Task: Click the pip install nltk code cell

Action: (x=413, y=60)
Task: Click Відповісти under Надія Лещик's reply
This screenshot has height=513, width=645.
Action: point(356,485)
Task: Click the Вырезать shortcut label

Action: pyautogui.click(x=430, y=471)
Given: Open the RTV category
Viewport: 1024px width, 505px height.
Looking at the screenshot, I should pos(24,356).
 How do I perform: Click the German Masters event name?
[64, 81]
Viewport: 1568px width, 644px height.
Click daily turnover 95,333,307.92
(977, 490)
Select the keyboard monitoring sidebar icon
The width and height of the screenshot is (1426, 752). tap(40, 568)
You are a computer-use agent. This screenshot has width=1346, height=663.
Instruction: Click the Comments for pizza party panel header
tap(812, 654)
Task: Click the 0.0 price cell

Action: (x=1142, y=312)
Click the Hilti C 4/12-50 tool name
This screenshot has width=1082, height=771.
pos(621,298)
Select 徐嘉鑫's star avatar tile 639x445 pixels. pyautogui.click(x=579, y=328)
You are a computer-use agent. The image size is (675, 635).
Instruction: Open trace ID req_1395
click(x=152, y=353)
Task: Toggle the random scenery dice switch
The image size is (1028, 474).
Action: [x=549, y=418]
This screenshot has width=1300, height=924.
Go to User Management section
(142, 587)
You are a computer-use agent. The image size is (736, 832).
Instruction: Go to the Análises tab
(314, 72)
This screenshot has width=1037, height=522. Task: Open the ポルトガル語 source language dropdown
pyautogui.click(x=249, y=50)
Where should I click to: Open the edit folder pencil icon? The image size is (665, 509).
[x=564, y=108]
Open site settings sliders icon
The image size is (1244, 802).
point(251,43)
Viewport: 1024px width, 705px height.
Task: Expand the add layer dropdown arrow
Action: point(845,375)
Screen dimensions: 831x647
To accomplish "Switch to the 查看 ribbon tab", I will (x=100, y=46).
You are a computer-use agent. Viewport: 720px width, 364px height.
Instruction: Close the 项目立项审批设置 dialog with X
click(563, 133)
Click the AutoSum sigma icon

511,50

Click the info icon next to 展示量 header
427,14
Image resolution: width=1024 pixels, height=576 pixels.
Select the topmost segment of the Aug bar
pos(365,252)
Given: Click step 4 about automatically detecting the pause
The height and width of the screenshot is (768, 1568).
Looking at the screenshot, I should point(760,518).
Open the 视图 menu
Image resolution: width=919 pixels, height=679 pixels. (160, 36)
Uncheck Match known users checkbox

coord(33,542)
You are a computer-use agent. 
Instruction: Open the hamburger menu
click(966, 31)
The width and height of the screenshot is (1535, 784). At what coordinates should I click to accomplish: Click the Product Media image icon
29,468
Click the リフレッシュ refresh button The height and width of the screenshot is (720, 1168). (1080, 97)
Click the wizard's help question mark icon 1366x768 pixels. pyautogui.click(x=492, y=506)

● PROMPT
Set down the records above without any change, from the line with "Select the keyboard monitoring sidebar icon" to the line with "pyautogui.click(x=249, y=50)", both included.

● ANSWER TO THIS EXERCISE
Select the keyboard monitoring sidebar icon
The width and height of the screenshot is (1426, 752). tap(40, 568)
You are a computer-use agent. This screenshot has width=1346, height=663.
Instruction: Click the Comments for pizza party panel header
tap(812, 654)
Task: Click the 0.0 price cell

Action: (x=1142, y=312)
Click the Hilti C 4/12-50 tool name
This screenshot has width=1082, height=771.
pos(621,298)
Select 徐嘉鑫's star avatar tile 639x445 pixels. pyautogui.click(x=579, y=328)
You are a computer-use agent. The image size is (675, 635).
Instruction: Open trace ID req_1395
click(x=152, y=353)
Task: Toggle the random scenery dice switch
The image size is (1028, 474).
Action: [x=549, y=418]
This screenshot has width=1300, height=924.
Go to User Management section
(142, 587)
You are a computer-use agent. The image size is (736, 832).
Instruction: Go to the Análises tab
(314, 72)
This screenshot has width=1037, height=522. Task: Open the ポルトガル語 source language dropdown
pyautogui.click(x=249, y=50)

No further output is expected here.